James R. French is a prominent U.S. aerospace engineer. While working for different NASA contractors during the 1960s, he helped design, develop and test the rocket engines for the Apollo/Saturn launch vehicles and the Apollo Lunar Module that enabled humans to walk on the Moon. He then joined NASA's Jet Propulsion Laboratory (JPL) where he worked on the Mariner, Viking, and Voyager missions.
French is a long-time advocate of a mission architecture for a Mars probe, known as Mars Sample Return with In-Situ Propellant Production, that would manufacture propellant from resources at the target planet to power a return trip, to dramatically reduce the size of the outbound vessel and the cost of the mission. He also published an article in the Journal of the British Interplanetary Society in 1989, recommending in-situ propellant production for a crewed Mars mission, though he recommended that the technique would not be feasible until a Mars base was already well-established, due to the risks of relying on fueling a spacecraft with in-situ produced propellant.
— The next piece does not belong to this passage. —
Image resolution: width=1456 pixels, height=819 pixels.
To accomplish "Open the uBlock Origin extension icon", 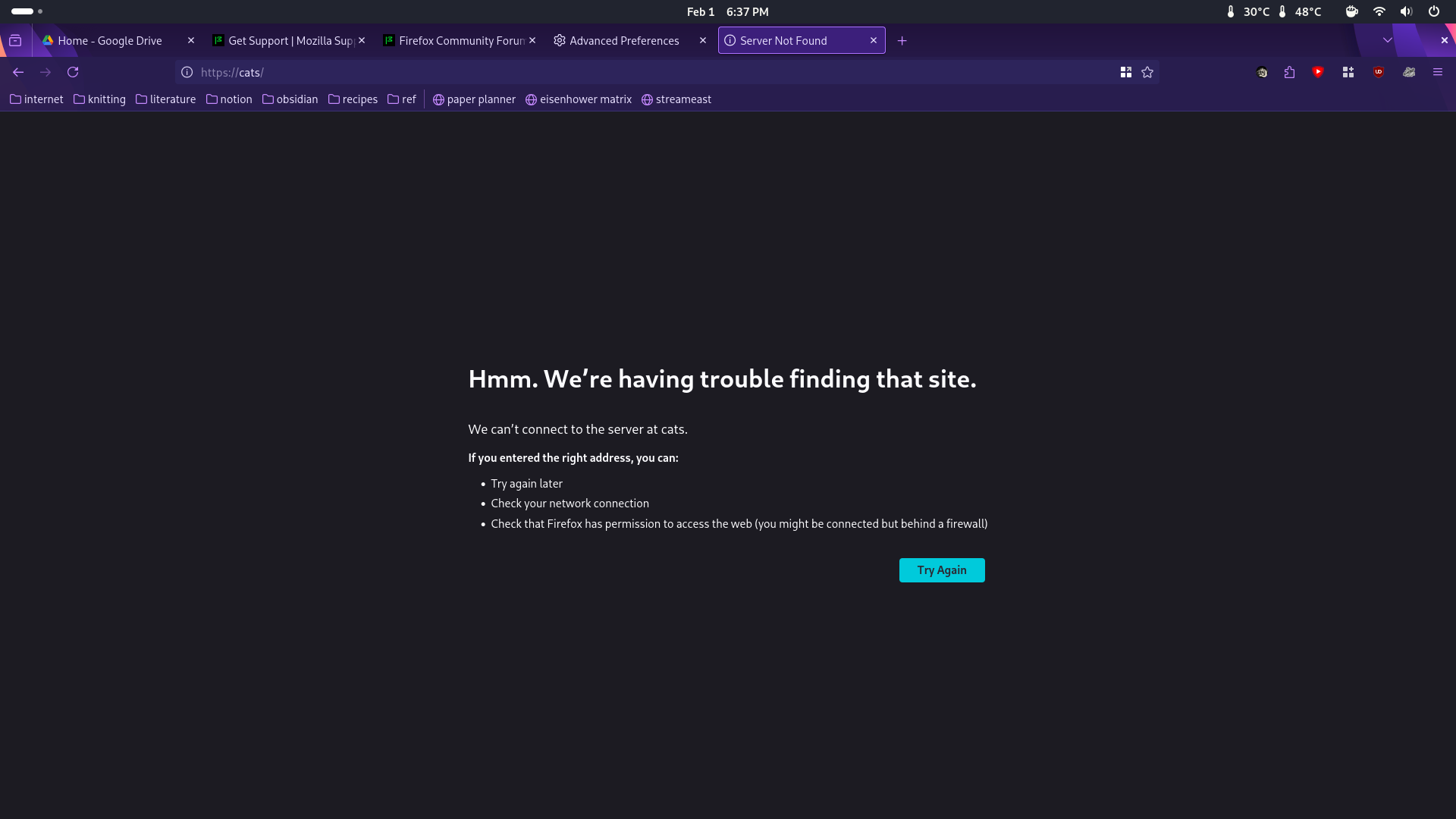I will coord(1379,72).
Robert Zubrin credits this paper as a forerunner of the Mars Direct mission architecture, in which French's concern is resolved by devoting a separate spacecraft to the return trip, so that it can be verified as fueled and ready to launch from Mars before the crew launches from Earth.[1]
French now works as a private space systems engineering consultant, and is a Fellow of the American Institute of Aeronautics and Astronautics (AIAA). He has co-authored the book Space Vehicle Design (ISBN 1-56347-539-1) with Michael Griffin, who was the chief of NASA until January 20, 2009.
French is currently a director and engineering chief for the Golden Spike Company, which is planning commercial missions to the moon.
References
- ↑ Zubrin, Robert (1996). The Case For Mars. Touchstone/Simon & Schuster. pp. 43, 58–59. ISBN 0-684-83550-9.